Special legislative sessions aren’t bound by the time limits of regular sessions, so one on financing road maintenance could run another 15-plus months.
It may take that long to iron out the issue’s many political wrinkles – if they can be.
The biggest, but by no means only, one is that imposing new gasoline or other taxes would require votes from at least a few Republican legislators, and that’s almost impossible.
The last time it happened was in 2009, when six GOP legislators voted to raise taxes temporarily to close a big budget deficit, supporting then-Gov. Arnold Schwarzenegger.
They were excoriated by their own party leaders and right-wing radio talkers, and even though two received John F. Kennedy Library “Profile in Courage” awards, the political careers of all six were sidetracked. Just one now holds even a minor local office.
On Monday, an impressive coalition of local government, union and business groups unveiled a drive to persuade the Legislature to find some mixture of revenues that would pump an additional $6 billion a year into state and local roadway maintenance.
“The problem is you can’t kick the can down the road,” said Matt Cate of the California State Association of Counties, “because it’s going to land in a pothole.”
There’s no disagreement on the need to do something about the state’s rapidly deteriorating roadways, generally regarded as the nation’s second worst.
Gov. Jerry Brown is on board, at least conceptually. He called the special session, citing a $59 billion backlog in state highway maintenance and pleading with lawmakers to act. Local governments say they have a $78 billion backlog.
Democratic legislators are willing to enact a package of revenue increases, most likely an amalgam of gas and diesel taxes and additional vehicle registration and driver’s license fees.

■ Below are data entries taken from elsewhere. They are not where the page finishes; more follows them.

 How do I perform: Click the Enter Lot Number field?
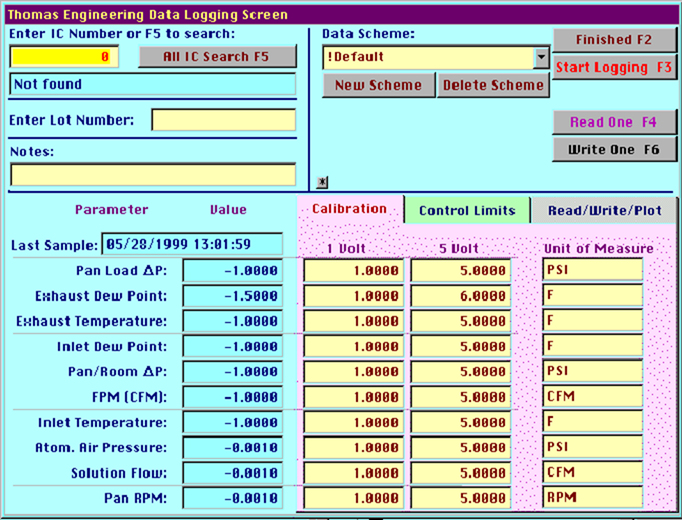tap(224, 120)
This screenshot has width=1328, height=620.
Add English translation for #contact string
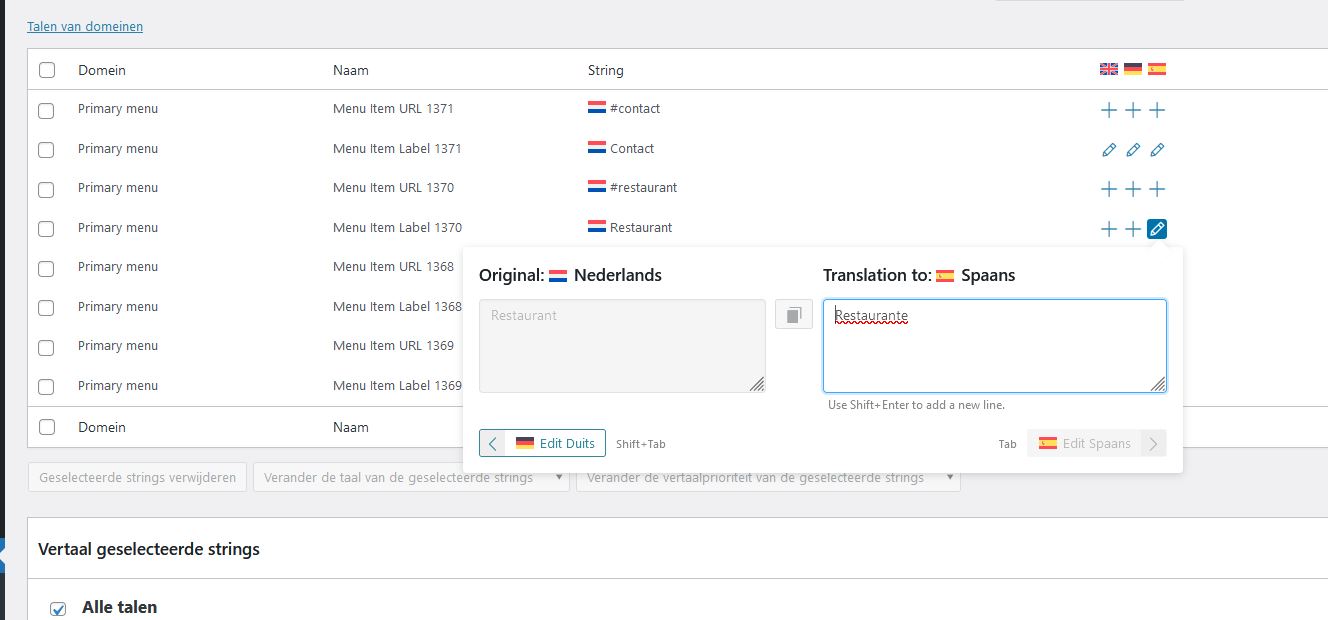click(1108, 110)
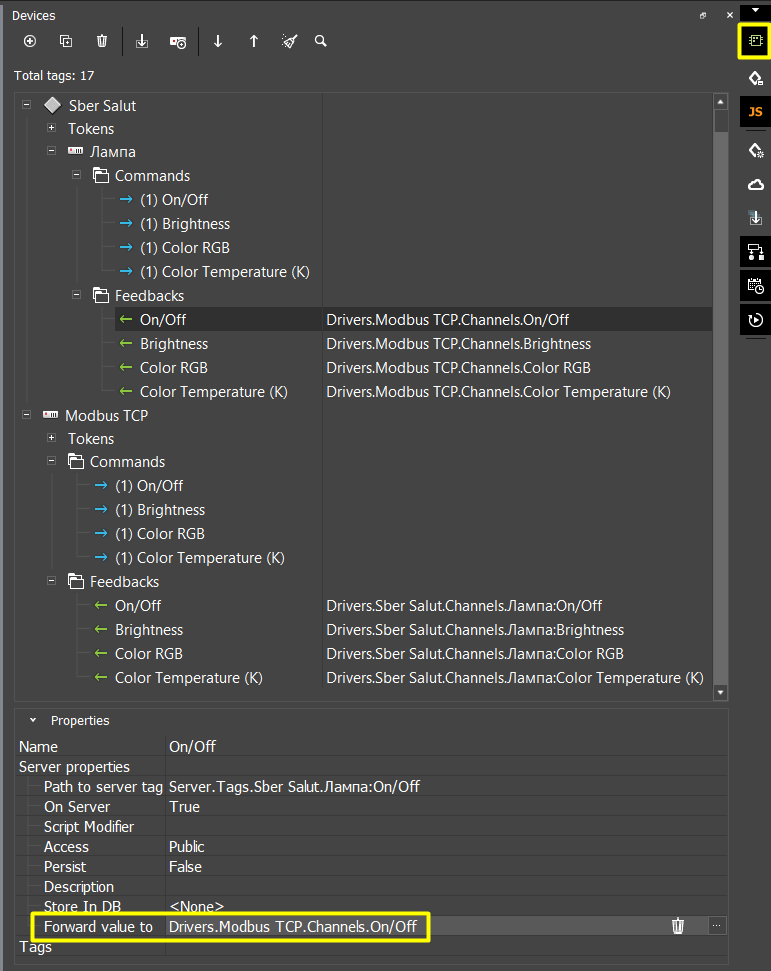
Task: Collapse the Sber Salut device node
Action: [x=26, y=105]
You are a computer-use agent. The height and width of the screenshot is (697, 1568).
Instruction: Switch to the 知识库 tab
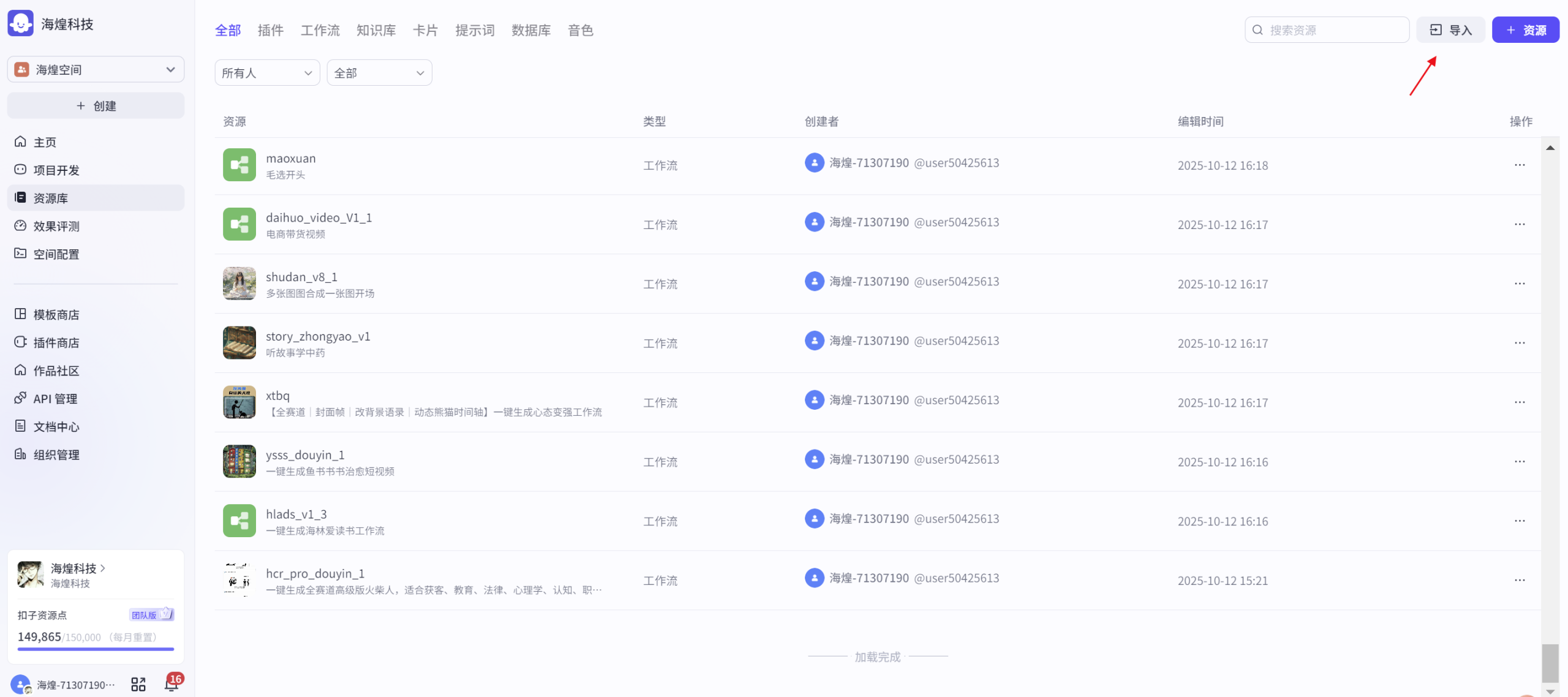(376, 30)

But Republicans are not willing – yet. They’ve proposed, fundamentally, using surplus general revenues, plus some of the “cap-and-trade” fees on fuel and some belt-tightening in the Department of Transportation to finance needed maintenance.
Enjoying some rare leverage, thanks to the two-thirds vote requirement for taxes, Republicans’ laundry list includes laying off excess Caltrans staff and cutting environmental red tape for transportation projects.
Even if a few Republicans were willing to vote for temporary transportation taxes, their ancillary demands, including general fund diversions, might generate enough opposition among unions, environmentalists and liberal Democrats to doom the deal.
At this point, though, getting Republicans to vote for any new taxes under any circumstances is problematic.
Within minutes of Monday’s announcement by the Fix Our Roads coalition, Jon Coupal, who heads the Howard Jarvis Taxpayers Association, was warning GOP legislators not to heed its pleas.
“CA local gov’ts, labor & some biz groups support higher trans. taxes,” Coupal tweeted. “Felony foolish. No Reep legislator should screw the working class.”